[Supplied information — start]

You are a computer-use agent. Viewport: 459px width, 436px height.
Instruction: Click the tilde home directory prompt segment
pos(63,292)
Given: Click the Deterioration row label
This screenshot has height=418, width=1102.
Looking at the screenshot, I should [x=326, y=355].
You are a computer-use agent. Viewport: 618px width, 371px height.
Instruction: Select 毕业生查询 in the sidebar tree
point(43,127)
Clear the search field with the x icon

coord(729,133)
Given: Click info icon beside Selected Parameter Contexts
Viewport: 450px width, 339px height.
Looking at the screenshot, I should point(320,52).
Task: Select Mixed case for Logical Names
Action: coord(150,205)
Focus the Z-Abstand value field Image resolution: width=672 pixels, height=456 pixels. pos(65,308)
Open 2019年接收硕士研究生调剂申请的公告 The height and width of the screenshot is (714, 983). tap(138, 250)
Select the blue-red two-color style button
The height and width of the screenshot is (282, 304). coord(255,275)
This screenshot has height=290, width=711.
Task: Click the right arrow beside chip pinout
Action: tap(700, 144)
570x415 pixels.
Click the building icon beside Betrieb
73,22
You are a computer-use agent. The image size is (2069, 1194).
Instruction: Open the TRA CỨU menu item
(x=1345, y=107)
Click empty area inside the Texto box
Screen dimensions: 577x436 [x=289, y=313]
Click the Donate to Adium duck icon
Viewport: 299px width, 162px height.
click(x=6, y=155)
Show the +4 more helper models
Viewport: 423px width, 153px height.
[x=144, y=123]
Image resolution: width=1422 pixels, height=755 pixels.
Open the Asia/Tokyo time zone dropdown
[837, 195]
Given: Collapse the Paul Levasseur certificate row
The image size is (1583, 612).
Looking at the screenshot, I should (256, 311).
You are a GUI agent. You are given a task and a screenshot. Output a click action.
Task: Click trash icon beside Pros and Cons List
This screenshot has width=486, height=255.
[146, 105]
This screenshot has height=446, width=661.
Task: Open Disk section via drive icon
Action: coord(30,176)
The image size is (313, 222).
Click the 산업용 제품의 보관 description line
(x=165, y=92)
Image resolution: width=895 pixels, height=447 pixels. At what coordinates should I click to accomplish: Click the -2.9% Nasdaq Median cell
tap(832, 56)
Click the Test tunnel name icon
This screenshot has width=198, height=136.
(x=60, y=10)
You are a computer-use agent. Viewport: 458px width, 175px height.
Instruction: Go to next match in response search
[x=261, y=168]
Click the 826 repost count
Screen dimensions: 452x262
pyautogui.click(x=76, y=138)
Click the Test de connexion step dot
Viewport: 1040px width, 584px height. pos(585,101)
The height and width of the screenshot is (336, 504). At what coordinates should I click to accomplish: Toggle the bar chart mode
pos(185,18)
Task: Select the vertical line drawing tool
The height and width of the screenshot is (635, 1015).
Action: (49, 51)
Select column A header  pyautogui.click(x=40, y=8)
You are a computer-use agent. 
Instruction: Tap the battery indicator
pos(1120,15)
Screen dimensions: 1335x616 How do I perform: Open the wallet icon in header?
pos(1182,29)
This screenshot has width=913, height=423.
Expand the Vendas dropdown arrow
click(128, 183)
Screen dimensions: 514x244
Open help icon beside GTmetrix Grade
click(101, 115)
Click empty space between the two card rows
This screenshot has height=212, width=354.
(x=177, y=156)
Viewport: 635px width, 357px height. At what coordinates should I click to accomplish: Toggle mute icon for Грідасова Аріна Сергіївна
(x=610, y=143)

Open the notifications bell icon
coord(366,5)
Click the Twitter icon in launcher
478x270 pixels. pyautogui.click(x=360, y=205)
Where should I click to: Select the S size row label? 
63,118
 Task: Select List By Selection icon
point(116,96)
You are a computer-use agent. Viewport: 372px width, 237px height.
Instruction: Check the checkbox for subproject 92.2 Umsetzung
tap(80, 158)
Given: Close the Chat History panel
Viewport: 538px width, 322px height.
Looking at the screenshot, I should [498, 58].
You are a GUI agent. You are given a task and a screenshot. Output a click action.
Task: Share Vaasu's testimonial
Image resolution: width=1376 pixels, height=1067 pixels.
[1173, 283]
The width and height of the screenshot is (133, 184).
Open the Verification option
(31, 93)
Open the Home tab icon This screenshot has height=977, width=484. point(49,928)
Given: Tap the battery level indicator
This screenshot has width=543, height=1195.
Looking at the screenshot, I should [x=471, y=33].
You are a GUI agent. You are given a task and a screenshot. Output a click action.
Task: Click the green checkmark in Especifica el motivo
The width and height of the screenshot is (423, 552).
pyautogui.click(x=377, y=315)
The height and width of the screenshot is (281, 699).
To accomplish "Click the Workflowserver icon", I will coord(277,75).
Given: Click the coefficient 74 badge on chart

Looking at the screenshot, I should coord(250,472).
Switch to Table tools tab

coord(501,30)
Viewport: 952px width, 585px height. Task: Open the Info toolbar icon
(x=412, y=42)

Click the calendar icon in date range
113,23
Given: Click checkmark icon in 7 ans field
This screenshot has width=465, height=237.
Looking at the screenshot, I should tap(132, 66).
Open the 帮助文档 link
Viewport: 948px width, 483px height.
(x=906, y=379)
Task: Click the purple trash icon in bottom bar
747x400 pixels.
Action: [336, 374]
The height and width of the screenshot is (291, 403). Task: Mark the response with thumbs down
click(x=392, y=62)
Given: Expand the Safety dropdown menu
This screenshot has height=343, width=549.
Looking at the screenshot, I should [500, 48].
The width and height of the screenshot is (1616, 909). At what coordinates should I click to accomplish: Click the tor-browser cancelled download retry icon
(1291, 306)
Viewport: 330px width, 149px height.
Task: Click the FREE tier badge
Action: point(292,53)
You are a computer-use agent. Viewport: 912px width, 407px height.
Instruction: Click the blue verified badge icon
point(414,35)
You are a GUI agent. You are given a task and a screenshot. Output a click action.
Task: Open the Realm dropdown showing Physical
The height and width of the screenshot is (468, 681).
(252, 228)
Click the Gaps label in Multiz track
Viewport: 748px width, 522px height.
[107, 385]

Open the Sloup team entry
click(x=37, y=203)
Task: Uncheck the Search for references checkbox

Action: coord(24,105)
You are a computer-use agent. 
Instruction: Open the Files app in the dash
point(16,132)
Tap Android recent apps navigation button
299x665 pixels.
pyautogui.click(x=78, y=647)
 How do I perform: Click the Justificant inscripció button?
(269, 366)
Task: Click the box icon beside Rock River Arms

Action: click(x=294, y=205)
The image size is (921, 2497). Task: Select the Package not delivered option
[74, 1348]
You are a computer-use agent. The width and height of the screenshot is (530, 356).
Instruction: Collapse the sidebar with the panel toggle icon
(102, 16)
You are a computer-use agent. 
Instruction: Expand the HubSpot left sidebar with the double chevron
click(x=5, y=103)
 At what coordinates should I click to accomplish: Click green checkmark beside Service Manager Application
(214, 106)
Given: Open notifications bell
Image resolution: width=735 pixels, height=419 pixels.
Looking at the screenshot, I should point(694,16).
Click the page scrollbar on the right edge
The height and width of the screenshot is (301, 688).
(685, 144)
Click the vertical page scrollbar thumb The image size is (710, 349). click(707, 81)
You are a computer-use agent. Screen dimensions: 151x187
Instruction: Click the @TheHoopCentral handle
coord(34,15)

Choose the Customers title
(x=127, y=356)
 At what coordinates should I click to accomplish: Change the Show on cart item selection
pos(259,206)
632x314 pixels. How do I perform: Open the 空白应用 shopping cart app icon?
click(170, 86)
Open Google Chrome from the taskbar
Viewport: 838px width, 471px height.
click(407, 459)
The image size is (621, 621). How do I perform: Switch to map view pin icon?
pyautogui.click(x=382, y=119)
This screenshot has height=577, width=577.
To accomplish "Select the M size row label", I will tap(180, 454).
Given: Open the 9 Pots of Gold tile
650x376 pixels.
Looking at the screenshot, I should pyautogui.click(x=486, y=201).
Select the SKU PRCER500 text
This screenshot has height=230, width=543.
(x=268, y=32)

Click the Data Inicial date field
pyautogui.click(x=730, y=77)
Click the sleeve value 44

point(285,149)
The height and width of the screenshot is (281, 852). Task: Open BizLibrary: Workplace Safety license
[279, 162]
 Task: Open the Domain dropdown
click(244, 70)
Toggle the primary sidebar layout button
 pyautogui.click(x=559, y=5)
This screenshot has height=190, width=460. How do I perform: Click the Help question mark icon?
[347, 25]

[Supplied information — finish]

→ **Instructions to follow**: From the records above, pull out every line containing the word "trash".

→ **Written reply**:
Task: Click trash icon beside Pros and Cons List
Task: Click the purple trash icon in bottom bar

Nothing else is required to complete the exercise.